> _Your instructions_: Please look for the string "will" below and report every line in which it occurs.

+++

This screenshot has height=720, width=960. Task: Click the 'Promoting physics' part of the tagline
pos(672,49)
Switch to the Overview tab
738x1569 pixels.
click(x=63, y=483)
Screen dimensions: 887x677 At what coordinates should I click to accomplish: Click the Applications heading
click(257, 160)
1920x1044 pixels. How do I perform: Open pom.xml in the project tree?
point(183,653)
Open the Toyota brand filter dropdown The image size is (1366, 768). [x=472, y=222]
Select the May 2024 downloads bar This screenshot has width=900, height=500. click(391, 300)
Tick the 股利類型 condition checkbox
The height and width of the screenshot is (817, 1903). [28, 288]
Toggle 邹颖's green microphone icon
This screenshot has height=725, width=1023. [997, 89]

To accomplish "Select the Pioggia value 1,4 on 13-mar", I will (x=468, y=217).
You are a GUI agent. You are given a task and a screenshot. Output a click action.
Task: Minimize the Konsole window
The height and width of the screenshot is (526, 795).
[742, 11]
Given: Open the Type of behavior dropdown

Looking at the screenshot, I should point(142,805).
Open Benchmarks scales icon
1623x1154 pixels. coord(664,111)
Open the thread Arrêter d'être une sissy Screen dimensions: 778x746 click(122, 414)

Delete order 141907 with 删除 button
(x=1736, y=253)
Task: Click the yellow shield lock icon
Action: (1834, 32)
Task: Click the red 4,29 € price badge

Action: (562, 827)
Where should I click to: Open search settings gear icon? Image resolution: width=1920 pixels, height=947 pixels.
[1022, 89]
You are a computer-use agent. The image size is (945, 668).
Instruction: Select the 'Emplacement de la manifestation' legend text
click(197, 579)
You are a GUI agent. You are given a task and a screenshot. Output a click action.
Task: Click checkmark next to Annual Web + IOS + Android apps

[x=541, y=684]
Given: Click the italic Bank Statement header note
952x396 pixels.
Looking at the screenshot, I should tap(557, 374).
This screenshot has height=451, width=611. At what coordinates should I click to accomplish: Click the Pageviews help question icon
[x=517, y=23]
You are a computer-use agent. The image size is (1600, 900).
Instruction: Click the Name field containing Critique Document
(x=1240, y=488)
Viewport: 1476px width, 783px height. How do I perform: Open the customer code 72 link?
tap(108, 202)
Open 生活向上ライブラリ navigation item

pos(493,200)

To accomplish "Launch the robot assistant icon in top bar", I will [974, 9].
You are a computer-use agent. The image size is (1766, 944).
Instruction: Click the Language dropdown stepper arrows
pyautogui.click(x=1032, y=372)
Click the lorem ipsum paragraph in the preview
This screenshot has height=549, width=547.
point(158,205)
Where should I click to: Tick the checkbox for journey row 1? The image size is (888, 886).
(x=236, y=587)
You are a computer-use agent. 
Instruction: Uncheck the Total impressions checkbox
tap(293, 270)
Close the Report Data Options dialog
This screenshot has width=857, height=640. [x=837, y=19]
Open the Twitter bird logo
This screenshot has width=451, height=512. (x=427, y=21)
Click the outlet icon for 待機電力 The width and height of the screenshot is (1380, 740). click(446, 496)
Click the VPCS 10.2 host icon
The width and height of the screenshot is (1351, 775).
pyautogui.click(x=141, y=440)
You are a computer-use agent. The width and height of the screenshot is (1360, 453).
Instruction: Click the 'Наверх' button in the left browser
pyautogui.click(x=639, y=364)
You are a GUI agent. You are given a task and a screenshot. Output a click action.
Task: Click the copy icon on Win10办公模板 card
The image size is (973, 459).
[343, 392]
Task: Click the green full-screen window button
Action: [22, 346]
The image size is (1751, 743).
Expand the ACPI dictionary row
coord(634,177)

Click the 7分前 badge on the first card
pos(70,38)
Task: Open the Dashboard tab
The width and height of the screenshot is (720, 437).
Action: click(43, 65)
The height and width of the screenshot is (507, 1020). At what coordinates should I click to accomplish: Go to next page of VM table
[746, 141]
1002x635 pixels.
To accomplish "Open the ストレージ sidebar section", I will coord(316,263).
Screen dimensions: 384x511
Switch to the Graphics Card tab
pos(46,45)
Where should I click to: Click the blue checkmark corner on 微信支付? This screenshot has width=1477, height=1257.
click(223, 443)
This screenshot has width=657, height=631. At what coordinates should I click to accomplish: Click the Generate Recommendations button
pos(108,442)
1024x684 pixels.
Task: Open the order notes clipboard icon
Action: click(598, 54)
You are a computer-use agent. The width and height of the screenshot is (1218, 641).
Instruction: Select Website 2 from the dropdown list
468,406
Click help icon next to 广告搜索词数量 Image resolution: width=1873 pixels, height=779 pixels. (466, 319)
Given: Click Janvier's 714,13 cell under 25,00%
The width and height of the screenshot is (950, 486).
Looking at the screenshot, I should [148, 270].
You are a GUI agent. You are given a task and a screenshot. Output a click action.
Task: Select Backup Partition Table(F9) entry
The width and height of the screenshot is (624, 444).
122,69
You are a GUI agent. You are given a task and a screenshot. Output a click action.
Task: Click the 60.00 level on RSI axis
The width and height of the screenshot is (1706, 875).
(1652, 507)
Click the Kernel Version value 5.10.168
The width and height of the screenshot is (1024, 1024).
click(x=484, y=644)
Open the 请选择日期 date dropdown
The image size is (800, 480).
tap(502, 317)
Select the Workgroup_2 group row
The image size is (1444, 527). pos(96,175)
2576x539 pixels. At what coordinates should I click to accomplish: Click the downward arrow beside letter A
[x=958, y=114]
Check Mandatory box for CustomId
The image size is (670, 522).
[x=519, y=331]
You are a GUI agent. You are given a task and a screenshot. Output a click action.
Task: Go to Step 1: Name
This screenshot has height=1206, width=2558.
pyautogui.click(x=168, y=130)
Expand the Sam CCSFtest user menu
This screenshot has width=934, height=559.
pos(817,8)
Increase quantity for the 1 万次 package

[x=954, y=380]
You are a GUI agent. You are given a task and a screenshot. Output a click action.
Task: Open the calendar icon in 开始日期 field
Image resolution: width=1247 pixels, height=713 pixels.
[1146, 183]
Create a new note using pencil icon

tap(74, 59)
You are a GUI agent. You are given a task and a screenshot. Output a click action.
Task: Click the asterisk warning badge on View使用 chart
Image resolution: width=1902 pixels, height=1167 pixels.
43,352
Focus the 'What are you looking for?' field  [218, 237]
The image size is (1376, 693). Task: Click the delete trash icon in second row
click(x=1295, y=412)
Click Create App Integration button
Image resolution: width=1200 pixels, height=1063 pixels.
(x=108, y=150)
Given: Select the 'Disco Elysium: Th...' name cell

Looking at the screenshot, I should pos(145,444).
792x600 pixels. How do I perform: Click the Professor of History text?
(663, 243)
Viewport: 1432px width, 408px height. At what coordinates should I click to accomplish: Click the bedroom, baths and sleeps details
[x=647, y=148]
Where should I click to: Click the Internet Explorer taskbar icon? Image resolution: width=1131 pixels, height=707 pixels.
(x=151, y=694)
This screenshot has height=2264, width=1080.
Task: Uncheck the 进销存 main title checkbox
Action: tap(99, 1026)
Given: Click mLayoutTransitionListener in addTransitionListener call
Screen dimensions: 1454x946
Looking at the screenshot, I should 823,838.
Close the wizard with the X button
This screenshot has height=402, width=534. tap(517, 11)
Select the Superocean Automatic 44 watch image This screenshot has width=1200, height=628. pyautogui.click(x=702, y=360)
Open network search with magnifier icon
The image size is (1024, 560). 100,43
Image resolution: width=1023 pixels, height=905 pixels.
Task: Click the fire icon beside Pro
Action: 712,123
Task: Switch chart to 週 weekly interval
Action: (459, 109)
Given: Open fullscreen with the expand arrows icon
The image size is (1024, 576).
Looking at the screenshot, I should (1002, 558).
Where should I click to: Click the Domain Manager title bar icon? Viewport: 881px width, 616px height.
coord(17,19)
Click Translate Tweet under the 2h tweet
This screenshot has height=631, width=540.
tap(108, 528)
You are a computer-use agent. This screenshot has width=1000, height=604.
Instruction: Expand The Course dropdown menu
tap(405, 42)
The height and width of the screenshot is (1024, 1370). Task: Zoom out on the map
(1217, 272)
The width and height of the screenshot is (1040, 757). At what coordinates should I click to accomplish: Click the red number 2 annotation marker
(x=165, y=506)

+++

> _Solution to the problem_:
To accomplish "Select the Pioggia value 1,4 on 13-mar", I will (x=468, y=217).
To accomplish "Launch the robot assistant icon in top bar", I will [974, 9].
To accomplish "Open the ストレージ sidebar section", I will coord(316,263).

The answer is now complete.